Google también está ocupado abordando el desaprendizaje dentro de la comunidad más amplia de desarrolladores de código abierto. En junio de 2023, Google lanzó su primer desafío de desaprendizaje automático. La competición contaba con un predictor de edad que se había entrenado con imágenes faciales. Después de la formación, hubo que olvidar un determinado subconjunto de las imágenes de formación para proteger la privacidad o los derechos de las personas afectadas.
Aunque no es perfecto, los primeros resultados de varios equipos son prometedores. Mediante el desaprendizaje automático en un modelo Llama, por ejemplo, el equipo de Baracaldo en IBM pudo reducir la puntuación de toxicidad del 15,4 % al 4,8 % sin afectar a la precisión de otras tareas realizadas por el LLM. Y en lugar de tardar meses en volver a entrenar un modelo, por no mencionar el coste, el desaprendizaje tardó 224 segundos.
Entonces, ¿por qué no se utiliza ampliamente el desaprendizaje automático?
"Los métodos para desaprender aún están en pañales y aún no se escalan bien", explica Baracaldo.
El primer desafío que surge es el "olvido catastrófico", lo que significa que un modelo olvida más de lo que los investigadores querían, por lo que el modelo ya no realiza las tareas clave para las que fue diseñado.
El equipo de IBM ha desarrollado un nuevo marco para mejorar el funcionamiento de los modelos después del entrenamiento. Utilizando un enfoque que describen como dividir, desaprender y luego fusionar o SPUNGE, pudieron desaprender comportamientos no deseados, como la toxicidad, y los conocimientos peligrosos, como los riesgos de bioseguridad o riesgo de ciberseguridad, al tiempo que preservaban las capacidades generales de los modelos.

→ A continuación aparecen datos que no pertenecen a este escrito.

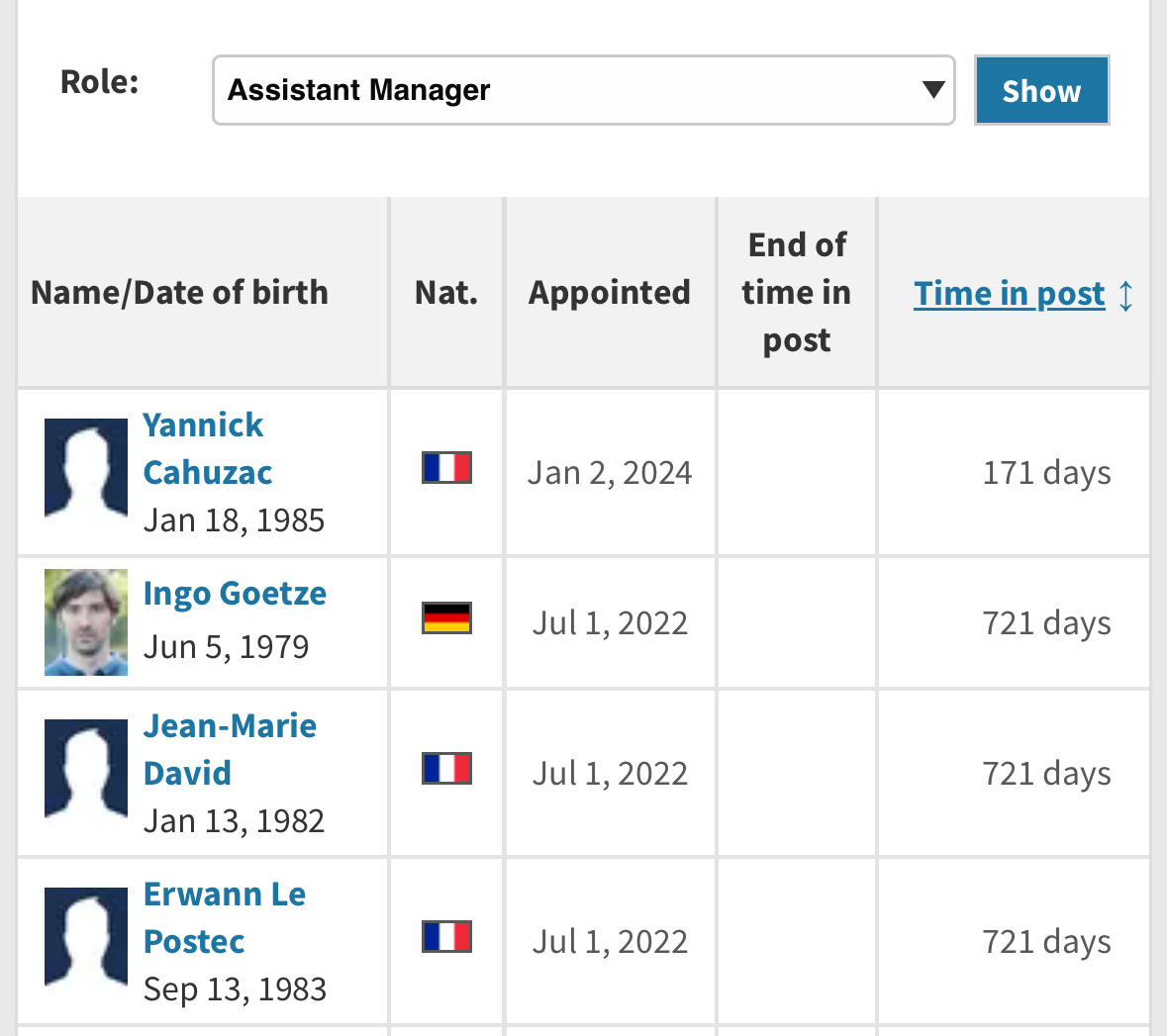Open Yannick Cahuzac profile link

[208, 449]
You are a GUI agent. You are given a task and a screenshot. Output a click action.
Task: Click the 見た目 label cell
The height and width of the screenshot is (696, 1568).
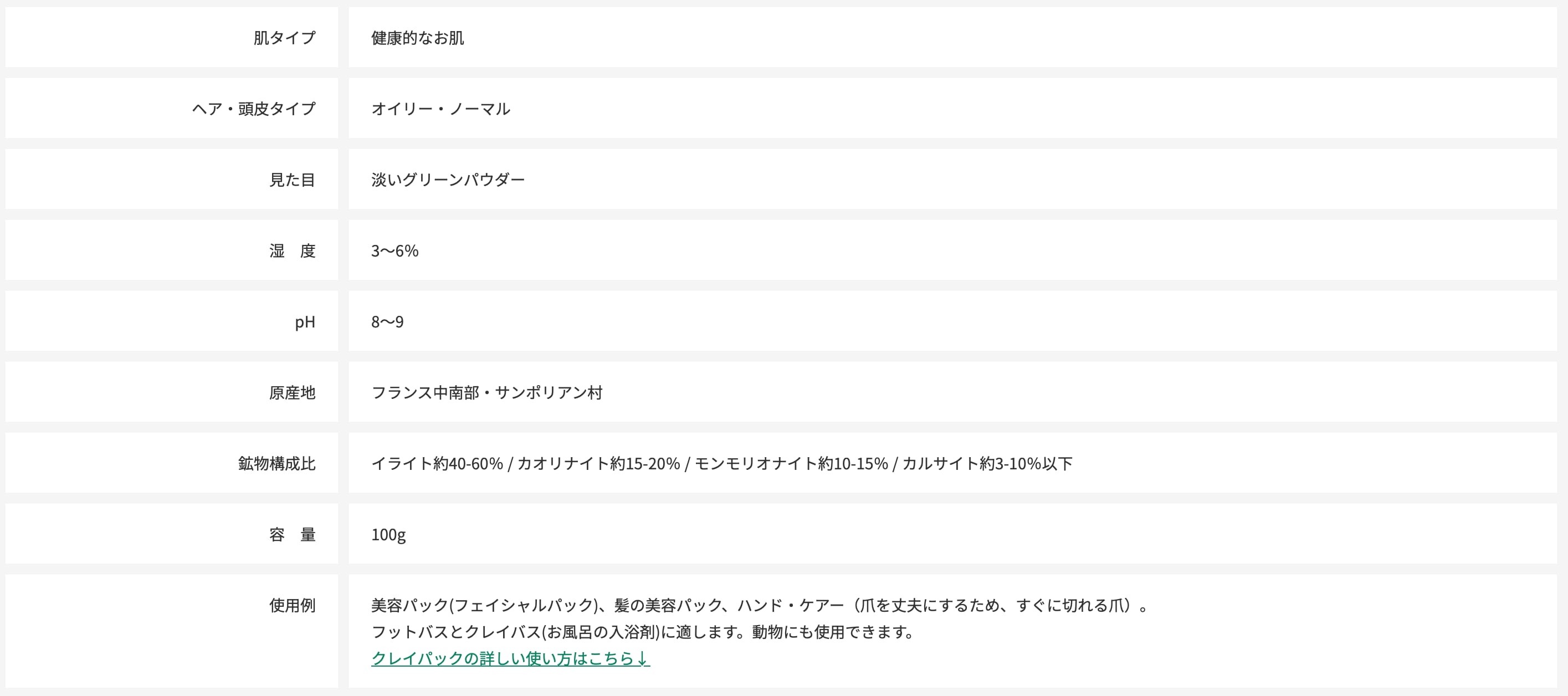(x=292, y=180)
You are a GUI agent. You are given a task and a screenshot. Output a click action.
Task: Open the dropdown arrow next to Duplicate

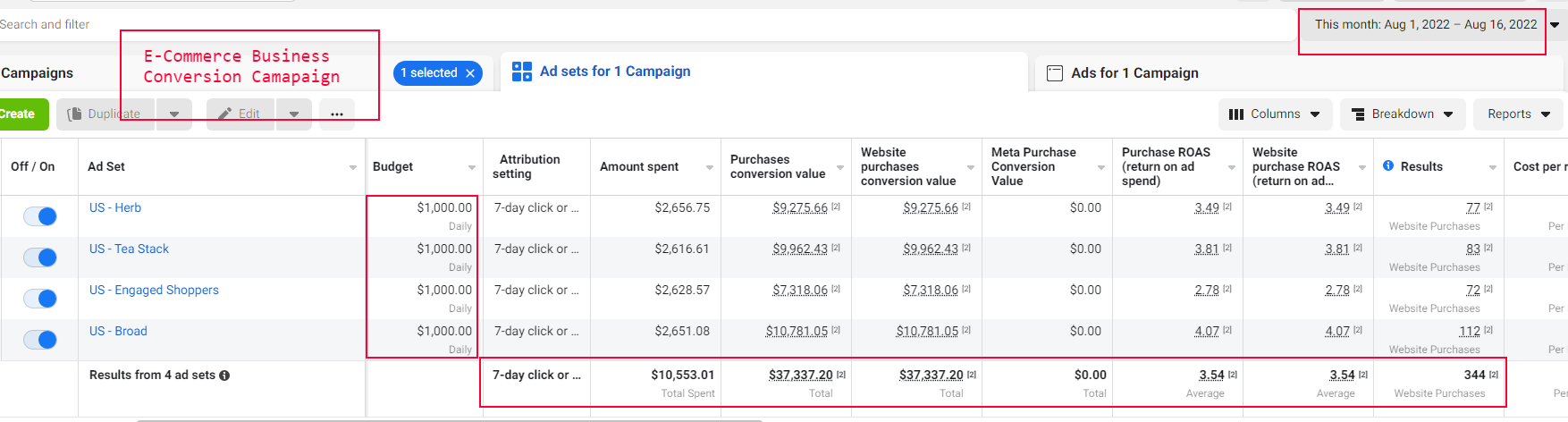[174, 114]
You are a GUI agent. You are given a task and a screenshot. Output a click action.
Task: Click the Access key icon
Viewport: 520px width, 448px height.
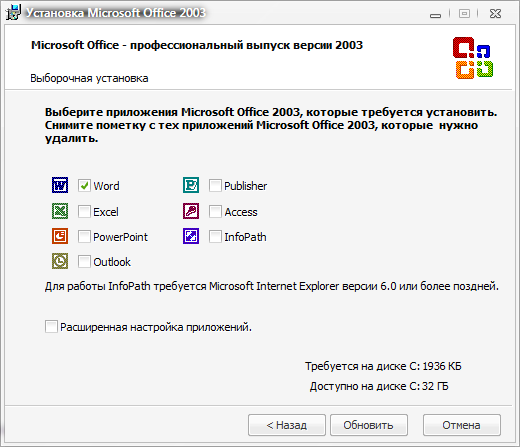point(191,211)
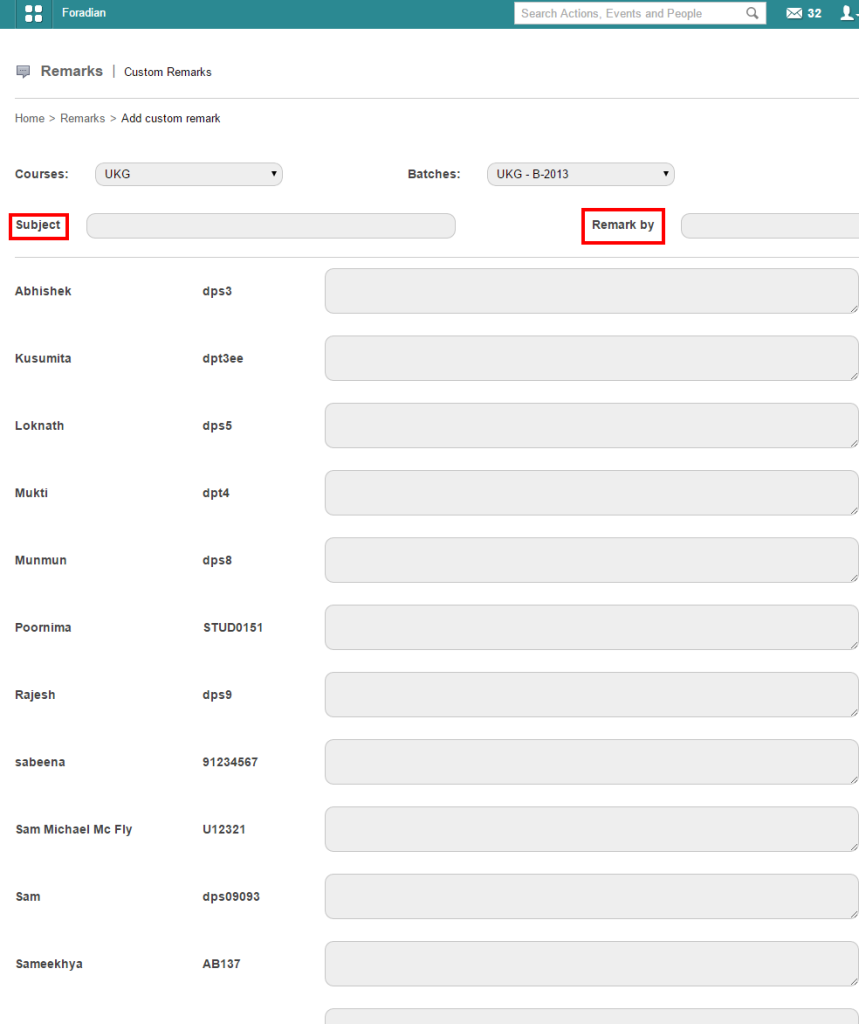Image resolution: width=859 pixels, height=1024 pixels.
Task: Grab resize handle of Mukti's remark box
Action: pyautogui.click(x=853, y=510)
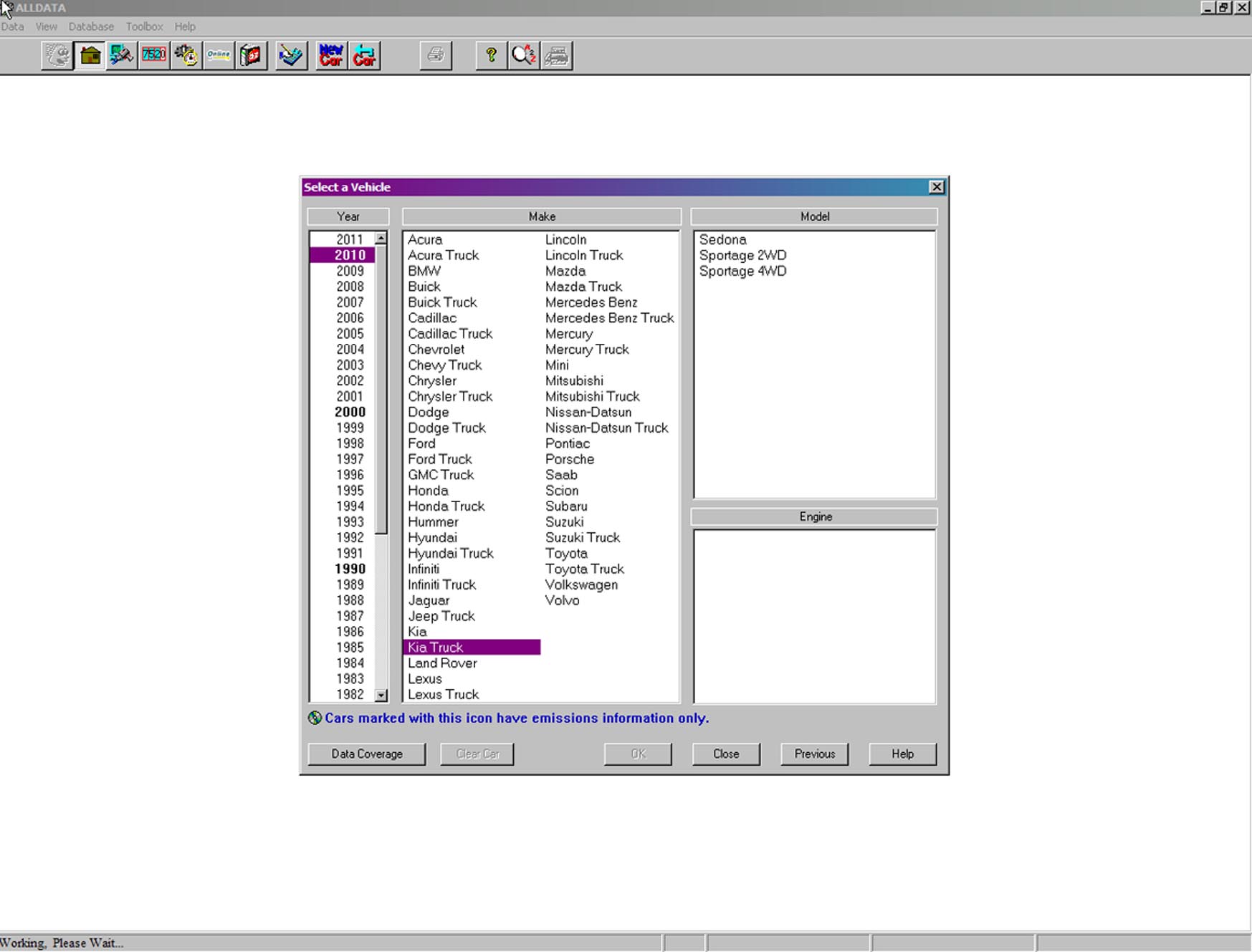Viewport: 1252px width, 952px height.
Task: Choose Toyota Truck in Make list
Action: point(584,569)
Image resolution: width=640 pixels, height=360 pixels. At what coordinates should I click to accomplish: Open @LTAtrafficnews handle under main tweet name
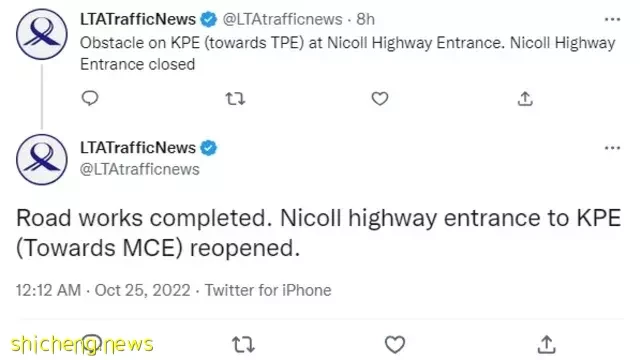[140, 169]
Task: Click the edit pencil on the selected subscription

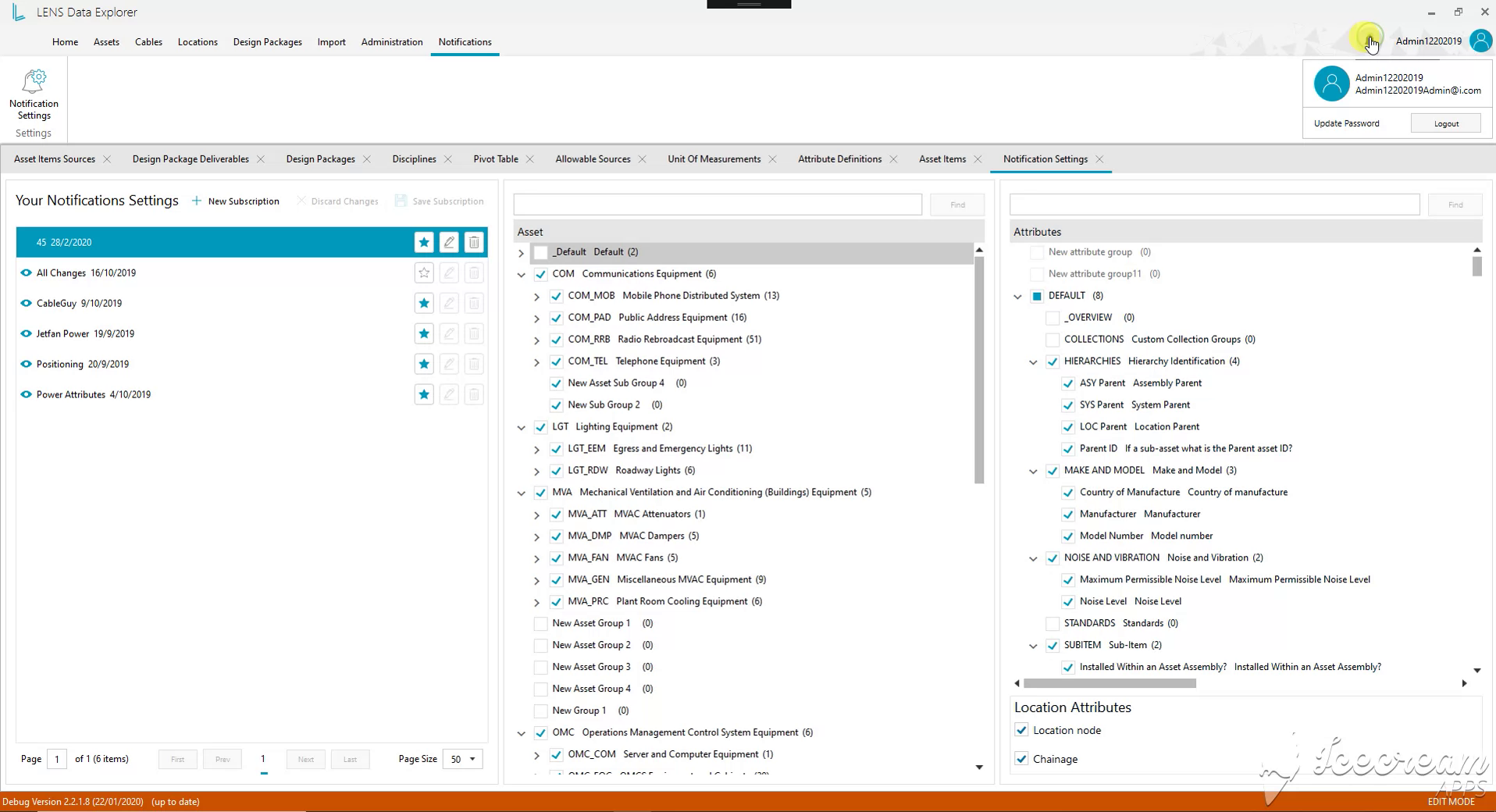Action: [x=449, y=242]
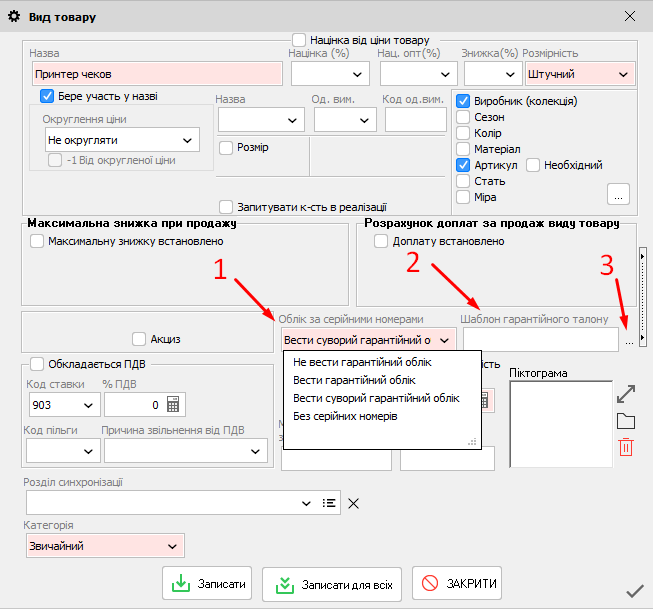The width and height of the screenshot is (653, 609).
Task: Uncheck Бере участь у назві
Action: pyautogui.click(x=46, y=96)
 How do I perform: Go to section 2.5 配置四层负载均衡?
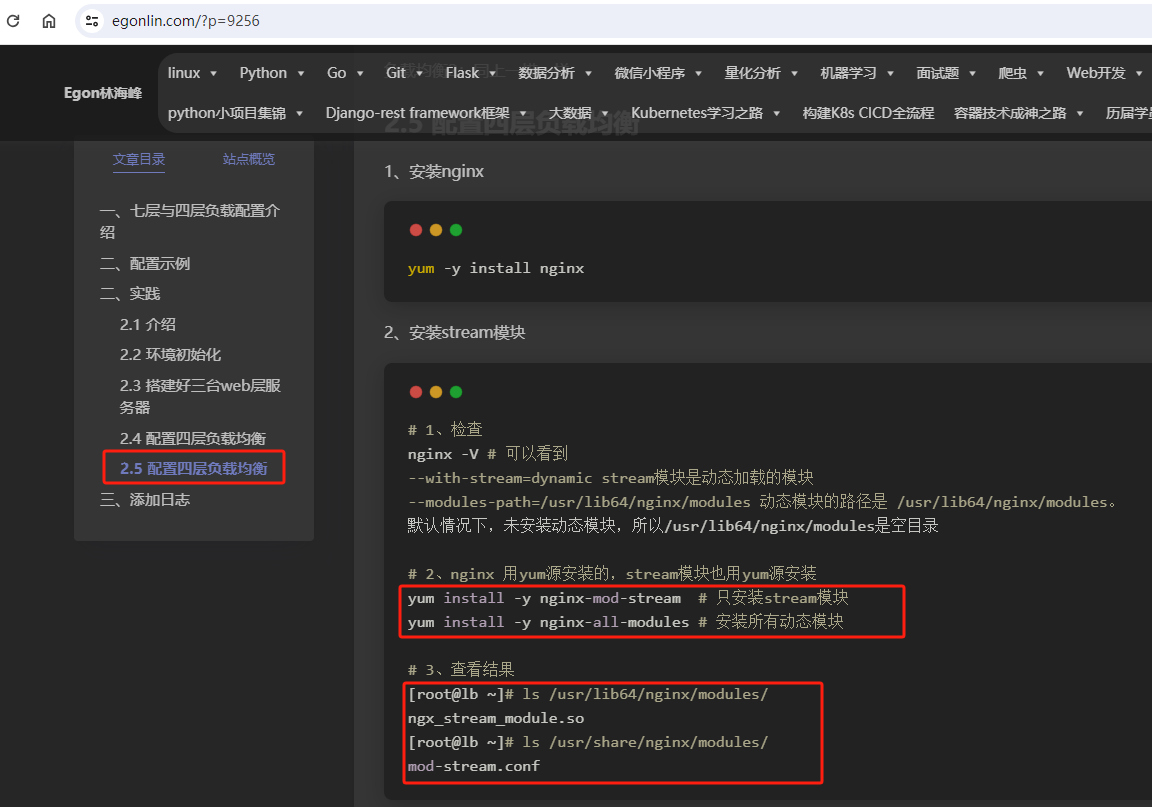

El desarrollo de herramientas de evaluación completas y fiables para medir la eficacia de los esfuerzos de desaprendizaje también sigue siendo un problema por resolver, afirman los investigadores de todo el mundo.
Si bien el desaprendizaje aún puede estar encontrando su lugar, los investigadores están redoblando su apuesta, ya que existe una amplia gama de aplicaciones potenciales, sectores y geografías en las que podría resultar útil.
En Europa, por ejemplo, el Reglamento General de Protección de Datos de la UE protege el “derecho al olvido” de las personas. Si una persona decide eliminar sus datos, el desaprendizaje automático podría ayudar a garantizar que las empresas cumplan esta legislación y eliminen datos críticos. Más allá de la seguridad y la privacidad, el desaprendizaje automático también podría ser útil en cualquier situación en la que haya que añadir o eliminar datos cuando caduquen las licencias o los clientes, por ejemplo, abandonen una gran institución financiera o un consorcio hospitalario.
"Lo que me encanta de desaprender", dice Baracaldo, "es que podemos seguir utilizando todas nuestras otras líneas de defensa, como el filtrado de datos. Pero también podemos 'parchear' o modificar el modelo cada vez que vemos que algo sale mal para eliminar todo lo no deseado".